No ano seguinte, transferiu-se para Óbidos a fim de exercer advocacia. Teve assim a oportunidade de reencontrar Alberto Osório de Castro, que aí tinha o cargo de juiz municipal; poucos meses depois retomou a convivência habitual com o amigo e com a sua família, que naquele dado momento se encontrava em Setúbal. Este ano de 1893 assinala uma viragem na história pessoal de Camilo Pessanha. Data de 9 de outubro a carta que enviou a Ana de Castro Osório, então com vinte anos de idade, escusando‑se‑lhe por ter declarado com palavras «tão inoportunas e desastradas», o seu «velho desígnio» de tê-la por sua «companheira». Essa declaração amorosa, bem como a eventual vida em comum, não logrou assentimento, visto que Ana já tinha sido prometida ao poeta Paulino de Oliveira, com quem casou, de facto, em 1898. Com terno pudor e recíproca franqueza, os dois jovens encerraram o seu segredo em três cartas, que vieram a lume apenas no ano 2000, exumadas do espólio da viúva de João de Castro Osório. Apaixonado e desiludido, Pessanha respeitou o desejo expresso por Ana, que permanecesse amigo como o era de sua irmã. Assumiu, então, sob o sigilo do silêncio, um pacto de amizade fraterna que o uniria para sempre a D. Ana de Castro Osório, futura editora dos seus poemas. Essa amizade, nutrida, como era, pela mútua estima e pela profunda afeição, destinava-se a resistir durante toda a vida. Alguns meses antes de escrever a carta supracitada, Pessanha tinha concorrido a um lugar de professor de Liceu em Macau, onde veio a ser nomeado, em dezembro desse mesmo ano de 1893, para a disciplina de Filosofia.

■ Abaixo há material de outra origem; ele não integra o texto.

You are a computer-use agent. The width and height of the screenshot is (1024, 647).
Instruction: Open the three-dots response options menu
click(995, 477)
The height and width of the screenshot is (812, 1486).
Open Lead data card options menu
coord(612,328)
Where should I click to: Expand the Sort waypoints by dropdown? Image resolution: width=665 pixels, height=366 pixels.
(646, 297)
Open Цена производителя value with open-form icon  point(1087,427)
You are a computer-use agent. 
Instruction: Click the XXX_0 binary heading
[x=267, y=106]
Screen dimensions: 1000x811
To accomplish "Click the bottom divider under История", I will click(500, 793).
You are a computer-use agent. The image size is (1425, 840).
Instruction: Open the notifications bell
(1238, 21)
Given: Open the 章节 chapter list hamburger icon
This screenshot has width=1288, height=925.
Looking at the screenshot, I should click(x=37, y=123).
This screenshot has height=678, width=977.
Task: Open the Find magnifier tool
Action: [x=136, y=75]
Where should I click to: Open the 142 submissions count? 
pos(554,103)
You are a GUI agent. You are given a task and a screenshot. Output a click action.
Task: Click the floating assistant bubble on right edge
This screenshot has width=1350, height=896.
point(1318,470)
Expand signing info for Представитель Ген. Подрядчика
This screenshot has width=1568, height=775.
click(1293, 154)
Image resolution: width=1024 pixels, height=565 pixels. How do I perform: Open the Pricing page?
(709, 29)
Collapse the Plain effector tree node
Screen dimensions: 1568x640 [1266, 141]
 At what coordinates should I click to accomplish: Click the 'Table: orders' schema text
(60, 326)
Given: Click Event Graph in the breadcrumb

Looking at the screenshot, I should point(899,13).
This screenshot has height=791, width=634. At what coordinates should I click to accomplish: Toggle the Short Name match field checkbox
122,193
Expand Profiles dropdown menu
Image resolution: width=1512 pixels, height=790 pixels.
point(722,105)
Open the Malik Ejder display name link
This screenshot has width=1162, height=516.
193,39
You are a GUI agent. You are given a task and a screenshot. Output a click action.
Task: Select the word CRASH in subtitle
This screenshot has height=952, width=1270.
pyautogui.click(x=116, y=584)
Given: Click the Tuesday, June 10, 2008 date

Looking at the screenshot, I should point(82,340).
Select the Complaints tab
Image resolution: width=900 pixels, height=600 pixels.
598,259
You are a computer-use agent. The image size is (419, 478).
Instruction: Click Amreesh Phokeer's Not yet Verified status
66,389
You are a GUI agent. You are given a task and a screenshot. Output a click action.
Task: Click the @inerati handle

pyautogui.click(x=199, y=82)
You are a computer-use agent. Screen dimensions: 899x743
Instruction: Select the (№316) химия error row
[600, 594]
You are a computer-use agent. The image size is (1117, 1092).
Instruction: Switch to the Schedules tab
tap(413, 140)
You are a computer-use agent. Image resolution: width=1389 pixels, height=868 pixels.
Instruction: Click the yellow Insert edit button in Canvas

A recusa da proposta de casamento não foi, portanto, o motivo da sua partida para o Oriente, já de antemão planificada. Na primavera de 1894, Pessanha chegou a Macau, onde passaria, salvo raras intermitências, o resto da sua vida. Na longínqua colónia, exerceu várias atividades como professor, funcionário, advogado e, finalmente, juiz. Apesar disso, nunca conseguiu adaptar-se ao ambiente de Macau, que numa carta ao pai definiu como uma «montureira».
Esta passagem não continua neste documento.